Sorry, the original patch wasn't recognized as a text file. I've added
a .txt extension to make it explicit.

[-- Attachment #2: 0001-tree-optimization-PR103855-Fold-type-X-type-Y.patch.txt --]
[-- Type: text/plain, Size: 3754 bytes --]

From dd3bb05cd7be72d080598cb693549ac74d5cb02d Mon Sep 17 00:00:00 2001
From: Zhao Wei Liew <zhaoweiliew@gmail.com>
Date: Sat, 19 Feb 2022 16:28:38 +0800
Subject: [PATCH] tree-optimization: [PR103855] Fold (type)X / (type)Y

This pattern converts (trunc_div (convert a) (convert b)) to
(convert (trunc_div a b)) when:

1. type, a, and b all have unsigned integeral types
2. a and b have the same type precision
3. type has type precision at least as larger as a and b

This is useful as wider divisions are typically more expensive.

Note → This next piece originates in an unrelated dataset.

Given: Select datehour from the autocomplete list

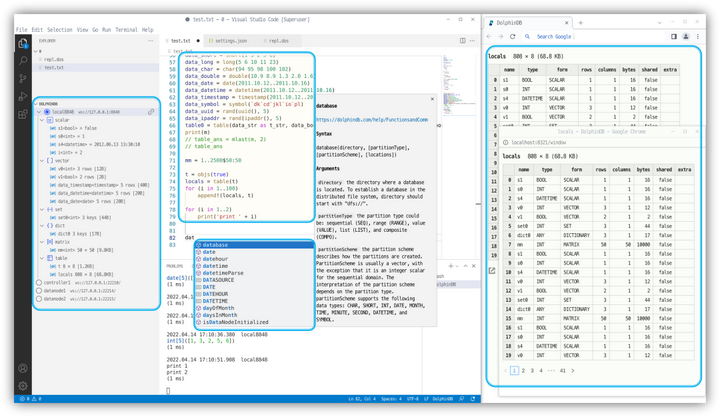Looking at the screenshot, I should (x=215, y=259).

To illustrate the effects, consider the following code snippet:

unsigned long long f(unsigned int a, unsigned int b) {
	unsigned long long all = a;
	return all / b;
}

Without the pattern, g++ -std=c++20 -O2 generates the following
assembly:

f(unsigned int, unsigned int):
	mov eax, edi
	mov esi, esi
	xor edx, edx
	div rsi
	ret

With the pattern, it generates this:

f(unsigned int, unsigned int):
	mov eax, edi
	xor edx, edx
	div esi
	ret

This is identical to what clang++ -std=c++20 -O2 generates.

Bootstrapped and regression tested on x86_64-pc-linux-gnu.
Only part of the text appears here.